Description
Creator
Francis Towne (1739 - 1816)
Title(s)
  • New Radnor
Date
1810
Medium
Pencil, pen and ink, watercolour
Dimensions
  • image height 173mm,
  • image length 260mm
Support
medium, smooth, cream wove paper
Inscription
  • sheet, verso
  • “New Radnor”
  • in brown ink
Part of
  • 1810 Sketchbook
Object Type
Watercolour

Collection
Catalogue Number
FT700
Description Sources
Examination; Museum records (image)

Provenance

Bequeathed by Francis Towne in 1816 to James White of Exeter (1744–1825), on whose death it passed to Towne’s residuary legatee John Herman Merivale (1779–1844) and his successors. Merivale’s granddaughters Maria Sophia Merivale (1853–1928) and Judith Ann Merivale (1860–1945), both of Oxford, inherited the drawing in May 1915 within a sketchbook containing FT689 to FT714, much or all of which by 1963 was owned by Mr and Mrs Sutton of New Zealand. Although this drawing was not among the seventeen they sold to the Fine Art Society in 1963, it was later on sale there, where it was bought in December 1969 for £1,400 by Paul Mellon (1907–1999), who gave it to the current owner, the Yale Center for British Art, New Haven (B1975.4.960; gift to Yale, December 1975).
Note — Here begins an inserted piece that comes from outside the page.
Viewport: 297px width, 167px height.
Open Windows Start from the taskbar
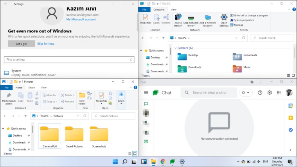pos(115,162)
Associated People & Organisations

Yale Center for British Art, New Haven, December 1975, B1975.4.960
Mr Paul Mellon (1907 - 1999), December 1969
The Fine Art Society, London, London, December 1969, GBP 1400
Mr & Mrs Sutton, New Zealand, 1963
Judith Ann Merivale (1860 - 1945), Oxford, May 1915
The drawing was inherited within a sketchbook containing FT689 to FT714.
Maria Sophia Merivale (1853 - 1928), Oxford, May 1915
The drawing was inherited within a sketchbook containing FT689 to FT714.
John Herman Merivale (1779 - 1844), 1825
James White (1744 - 1825), Exeter, 1816

Comment

The village of New Radnor is at the southern end of the Radnor Forest, between Llandrindod Wells and Leominster. The main point of interest there is the remains of an eleventh-century castle.

The washes do not extend up to the bottom-left corner of the sheet, indicating that this was the right-hand sheet of a sketchbook.